A 68-year-old woman presented with left cheek radiating, shooting pains in the area of biopsy proven  basal cell carcinoma. The neuralgia symptoms radiated to the nose, eye, and temple. MRI of the face was non-contributory. Mohs excision was performed by the dermatologist. Additional margin wide local excision was performed at the reconstructive procedure. Patient continued to complain of left infraorbital paresthesia and neuralgia after surgery. Additional margin resection was negative for cancer. 


Abnormal sensory symptoms associated with skin cancers can be a sign of deeper invasion, perineural invasion, and in transit metastases. There are two types of dysesthesia (sensory aberrations) associated with cutaneous carcinomas – symptoms of local uncomplicated cancer growth and symptoms of deeper infiltration with perineural invasion.  

The most benign is patient awareness of early skin cancer growth. Some patients can reliably predict their skin cancers in the subclinical stage – before the cancer can be detected. Most commonly this presents as a local sensitivity to rubbing and touching. 

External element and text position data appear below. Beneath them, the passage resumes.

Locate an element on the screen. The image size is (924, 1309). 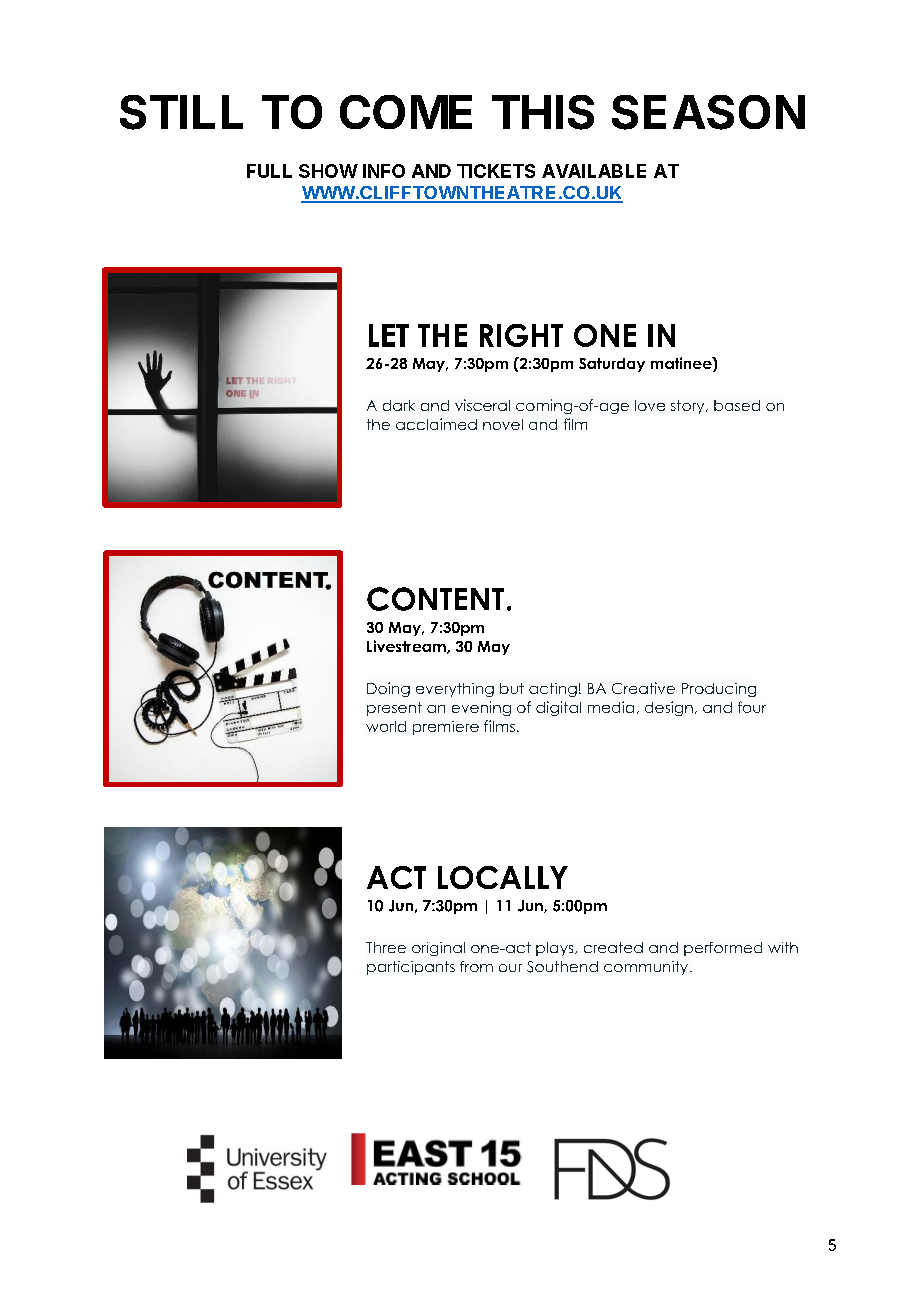
story is located at coordinates (689, 407).
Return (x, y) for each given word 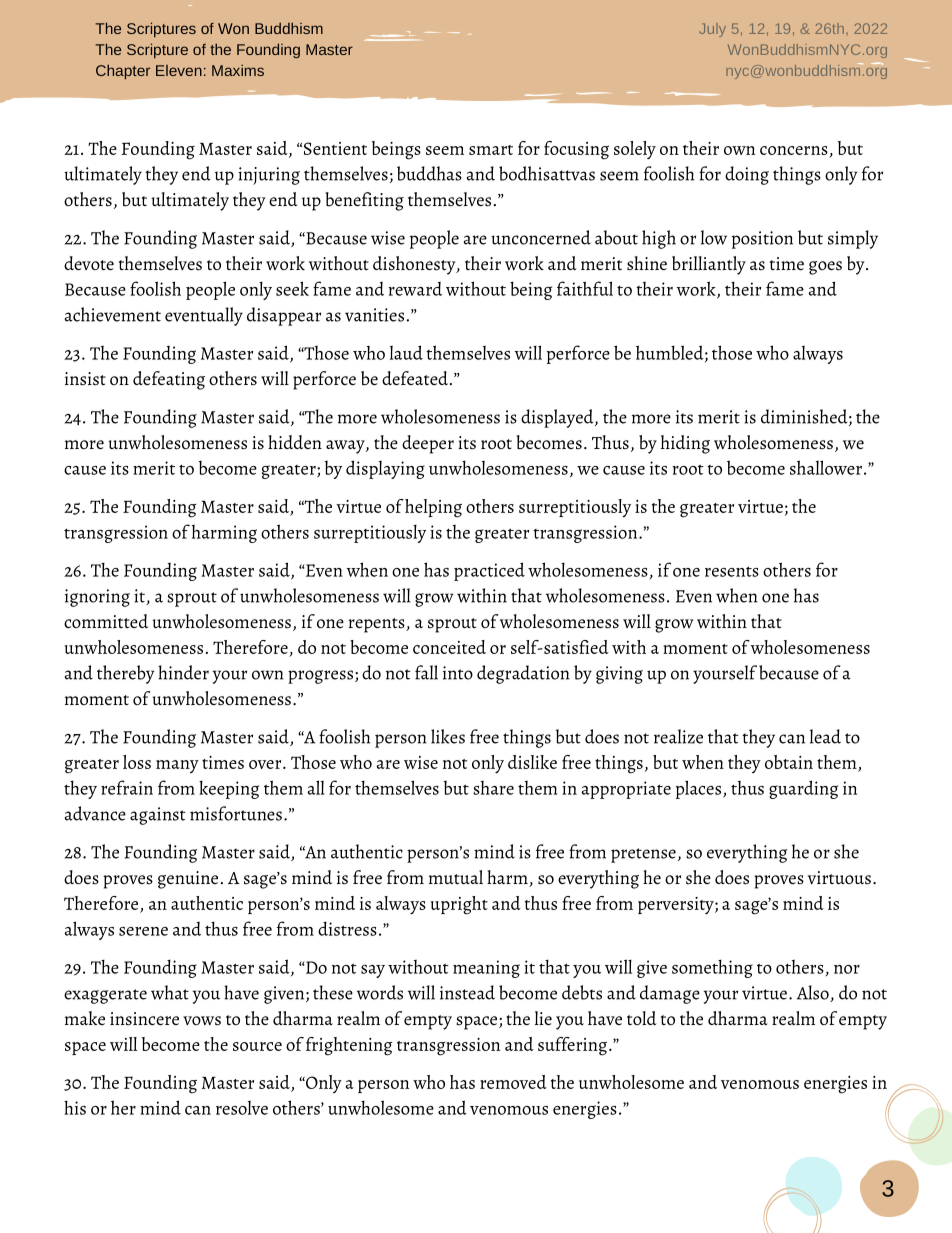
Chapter (123, 71)
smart (491, 150)
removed (513, 1082)
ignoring (97, 598)
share (493, 788)
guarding (803, 789)
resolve (242, 1108)
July (712, 30)
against (158, 816)
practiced (489, 571)
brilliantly (709, 265)
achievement (113, 314)
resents (732, 571)
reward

Deeply invasive skin cancer can present with neuralgias – abnormal brief nerve symptoms such as shooting pains. These are manifestations of deeper direct invasion of sensory nerves. Great auricular nerve branches, trigeminal nerve branches (supraorbital, infraorbital, and mental nerves), and auriculotemporal nerves are susceptible to direct invasion. These nerves are superficial and, thus, most commonly affected.

The most ominous concern with neuralgia in the setting of a skin cancer is perineural invasion (PNI). Perineural invasion can present with sensory symptoms further away from direct cancer invasion. Example of such high risk presentations is a lower lip carcinoma with mental nerve neuralgia. One of the most dramatic cases I have seen involved forehead or temple squamous cell carcinomas with subtle periorbital neuralgias. These patients presented within a couple of months with periorbital, intraorbital, and intracranial metastases.

Patients presenting with neuralgias associated with skin cancer should be worked up with imaging. Ultrasound can reliably determine deeper cancer spread in the parotid gland and neck where palpation can be limited by the depth of cancer involvement. MRI is particularly useful for  the orbit, infratemporal fossa, and brain. CT is highly sensitive for bone erosion by cancers in the inferior mandibular canal and the mental nerve. 

If no gross tumor is found on imaging, the surgical management still needs to be planned with expectation of more extensive tumor spread. Mohs surgery should be planned with the back-up of an oncologic surgeon. Mohs guided wide local resection may need to be done. Patients may need to be prepared for larger reconstruction. Discussion of post-operative radiation therapy needs to occur with the patient. It has been found that evidence of microscopic nerve invasion of nerve diameter 0.1 mm or more is associated with lymphatic metastases.

Reconstruction of the defect was performed with the lateral cheek partial island fasciocutaneous flap. 

In our case, despite negative MRI and clear Mohs margins, a deeper soft tissue level was resected and submitted as FFPE histology at the time of reconstruction. Fortunately, no additional deeper cancer was found. This has been reassuring given that the patient continued to complain of infraorbital neuralgias. These were attributed to direct surgical injury and watchful waiting was the plan.